The press() function is really just a wrapper for the keyDown() and keyUp() functions, which simulate pressing a key down and then releasing it up. These functions can be called by themselves. For example, to press the left arrow key three times while holding down the Shift key, call the following:

>>> pyautogui.keyDown('shift')  # hold down the shift key
>>> pyautogui.press('left')     # press the left arrow key
>>> pyautogui.press('left')     # press the left arrow key
>>> pyautogui.press('left')     # press the left arrow key
>>> pyautogui.keyUp('shift')    # release the shift key

To press multiple keys similar to what write() does, pass a list of strings to press(). For example:

>>> pyautogui.press(['left', 'left', 'left'])

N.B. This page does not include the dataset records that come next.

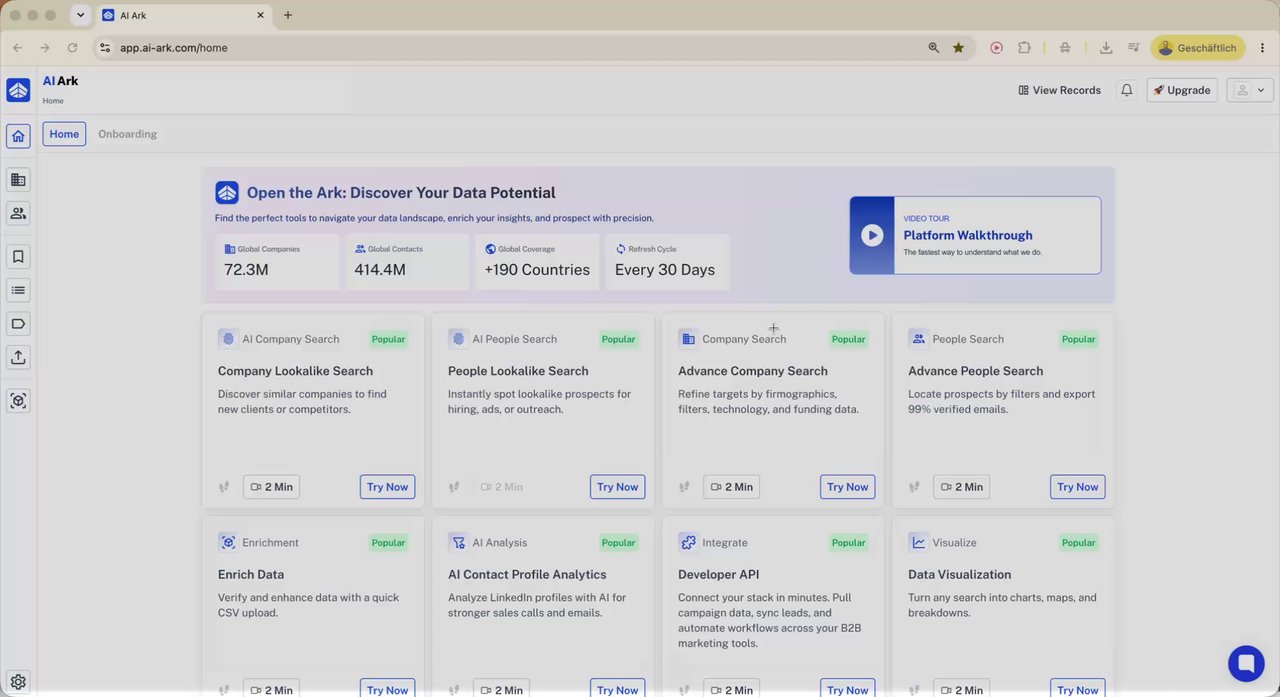Click the export upload icon in sidebar
Image resolution: width=1280 pixels, height=697 pixels.
pos(18,357)

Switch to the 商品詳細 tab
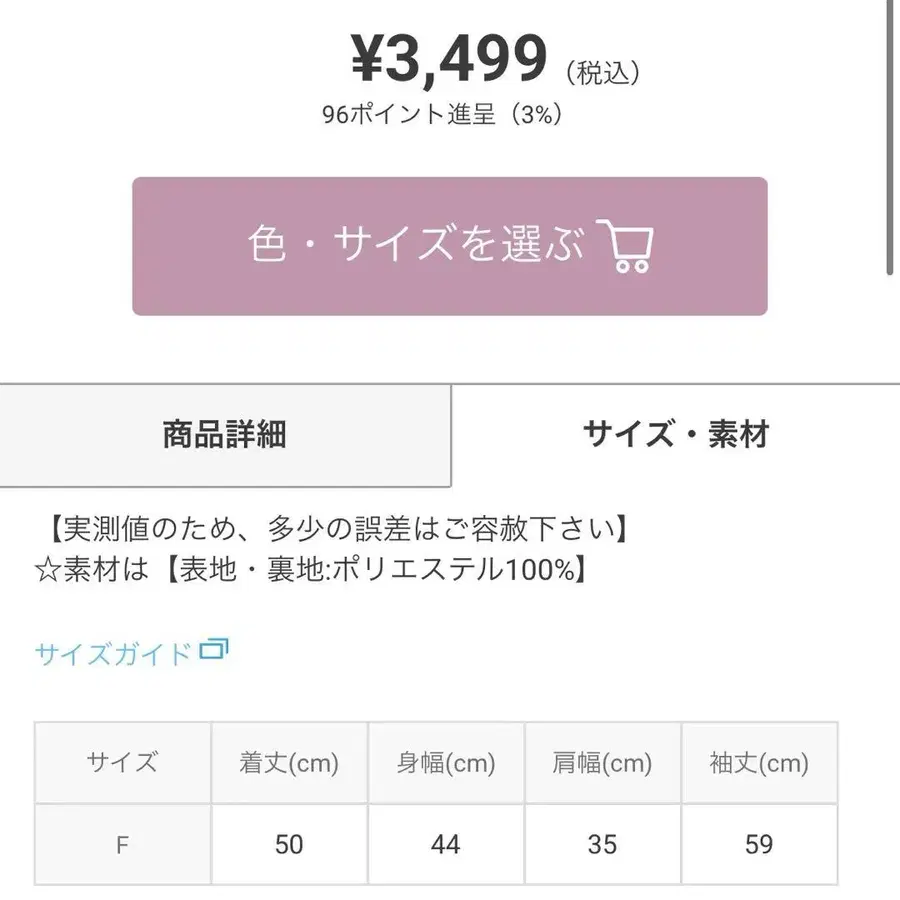(222, 434)

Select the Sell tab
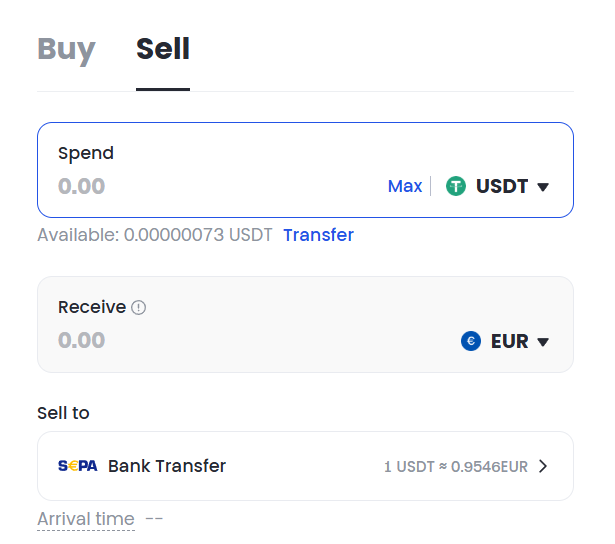point(163,49)
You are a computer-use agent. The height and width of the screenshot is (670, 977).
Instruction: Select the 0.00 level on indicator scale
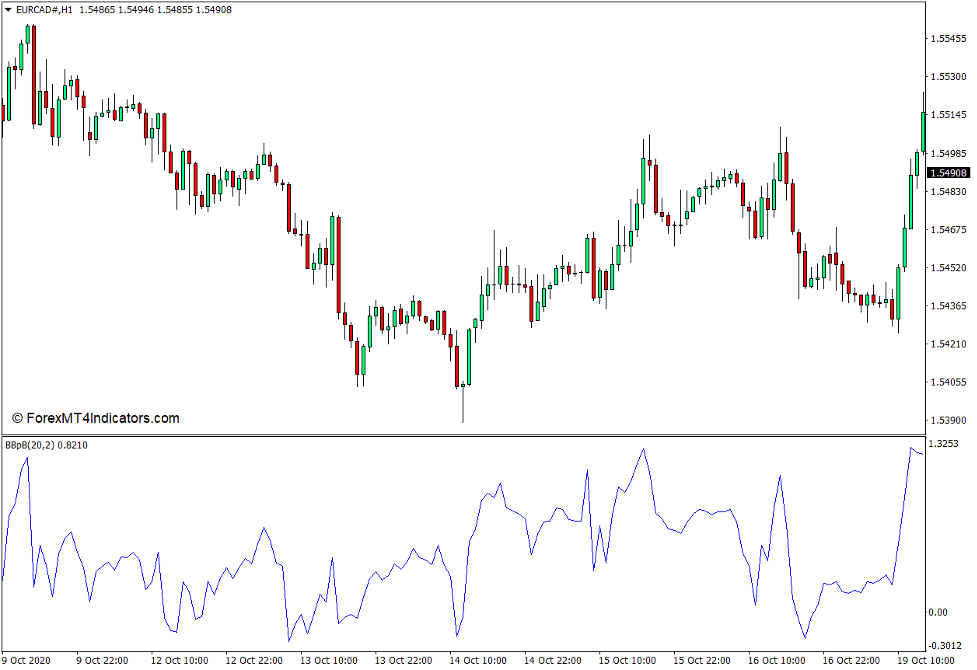pyautogui.click(x=937, y=612)
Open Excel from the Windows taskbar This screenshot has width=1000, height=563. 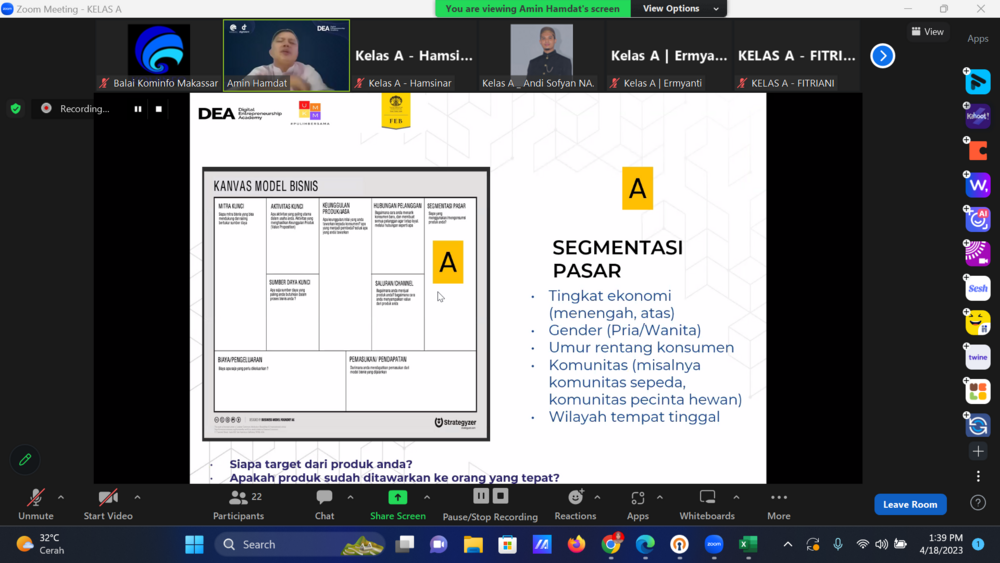pos(747,544)
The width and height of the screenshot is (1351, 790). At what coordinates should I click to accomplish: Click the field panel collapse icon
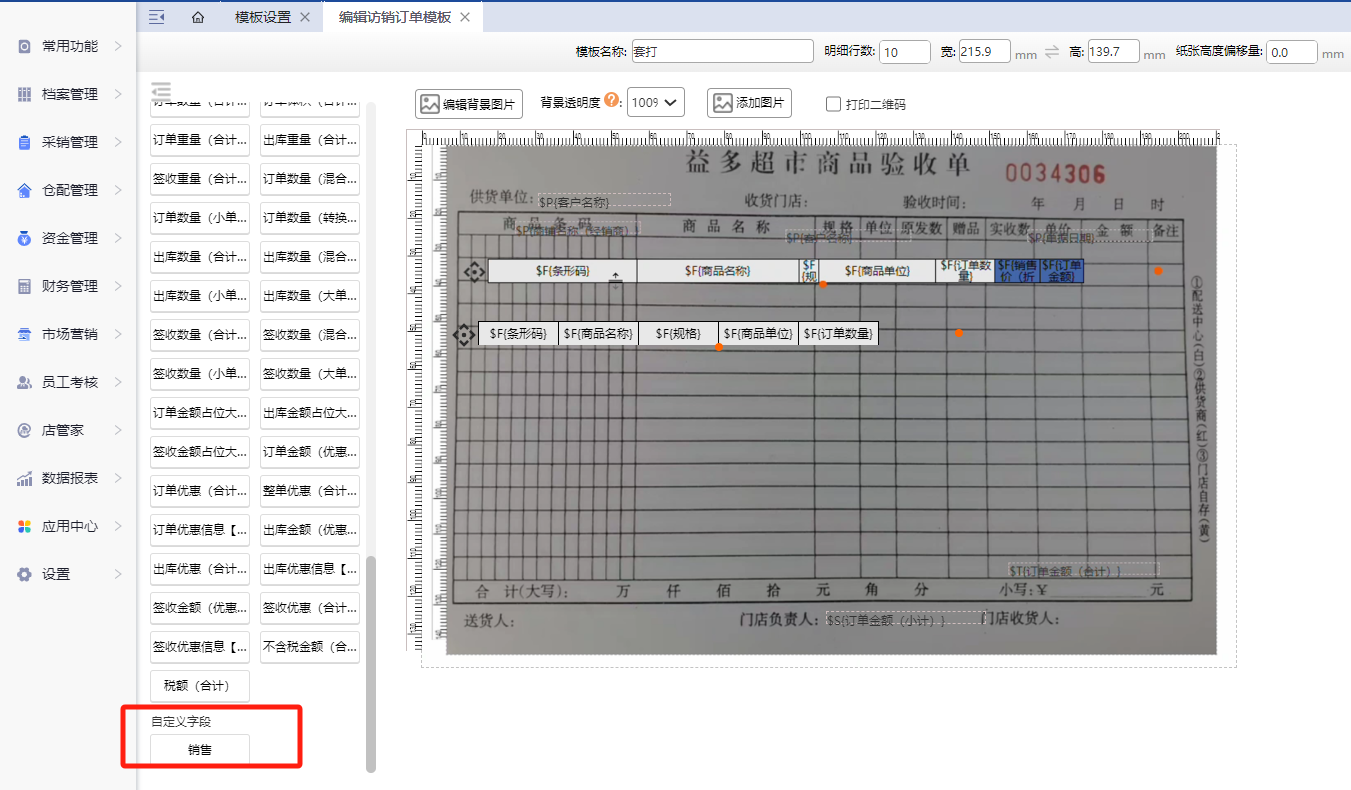(162, 90)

Or you can set how many presses left:

>>> pyautogui.press('left', presses=3)

To add a delay interval in between each press, pass an int or float for the interval keyword argument.

The hotkey() Function To make pressing hotkeys or keyboard shortcuts convenient, the hotkey() can be passed several key strings which will be pressed down in order, and then released in reverse order. This code:

>>> pyautogui.hotkey('ctrl', 'shift', 'esc')
…is equivalent to this code:

>>> pyautogui.keyDown('ctrl')
>>> pyautogui.keyDown('shift')
>>> pyautogui.keyDown('esc')
>>> pyautogui.keyUp('esc')
>>> pyautogui.keyUp('shift')
>>> pyautogui.keyUp('ctrl')

To add a delay interval in between each press, pass an int or float for the interval keyword argument.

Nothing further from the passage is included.